**EXERCISE PROMPT**
Repeat word for word the stretch of the graph summary text from "T-1: Efficient Score" through "takes \(O(n^2)\) time.".

**TEXT**
— start —

In this section, we present the details of the proposed solution, SsAG for Problem 1. The goal is to construct a summary graph on k supernodes that have the minimum reconstruction error RE and maximum homogeneity of attribute values. After constructing the summary, we sparsify it to reduce the storage cost to the target size.
Given a graph \(G= (V,E,\mathcal {A})\) on n nodes, an integer k and target storage size, SsAG produces a summary graph \(S= (V_S,E_S, \mathcal {A}_S)\) on k supernodes with storage size at most the given target. We give a general overview of SsAG in Algorithm 1. S is iteratively constructed in an agglomerative fashion. Initially, each node is a supernode, and in each iteration, a pair of supernodes are merged. Denote by \(S_{t}\) the summary after iteration t with \((n-t)\) supernodes. In iteration t, Algorithm 1 selects a pair of nodes in \(S_{t-1}\) for merging that results in the least \(RE(G|S_t)\) and the maximum homogeneous merged supernode.
Let \(n(t)\) be the number of supernodes in \(S_t\) and \(S_t^{(a,b)}\) be the graph obtained after merging \(V_a\) and \(V_b\) in iteration t. We identify the following key tasks in Algorithm 1.
T-1: Efficient Score Computation of a Pair of Nodes:
While constructing a summary, we select a pair of supernodes for merging such that the resulting supernode has maximum homogeneity and the supergraph has the minimum reconstruction error. For a given pair \((V_a,V_b)\) naive computation of only \(RE(G \vert S_t^{(a,b)})\) from Equation (2) takes \(O(n^2)\) time.

— end —

**INFORMATION SUPPLIED**
— start —

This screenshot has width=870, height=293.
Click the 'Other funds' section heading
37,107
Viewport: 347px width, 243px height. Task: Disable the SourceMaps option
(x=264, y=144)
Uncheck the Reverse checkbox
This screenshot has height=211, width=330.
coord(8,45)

— end —

**SOLUTION TO THE PROBLEM**
T-1: Efficient Score Computation of a Pair of Nodes:
While constructing a summary, we select a pair of supernodes for merging such that the resulting supernode has maximum homogeneity and the supergraph has the minimum reconstruction error. For a given pair \((V_a,V_b)\) naive computation of only \(RE(G \vert S_t^{(a,b)})\) from Equation (2) takes \(O(n^2)\) time.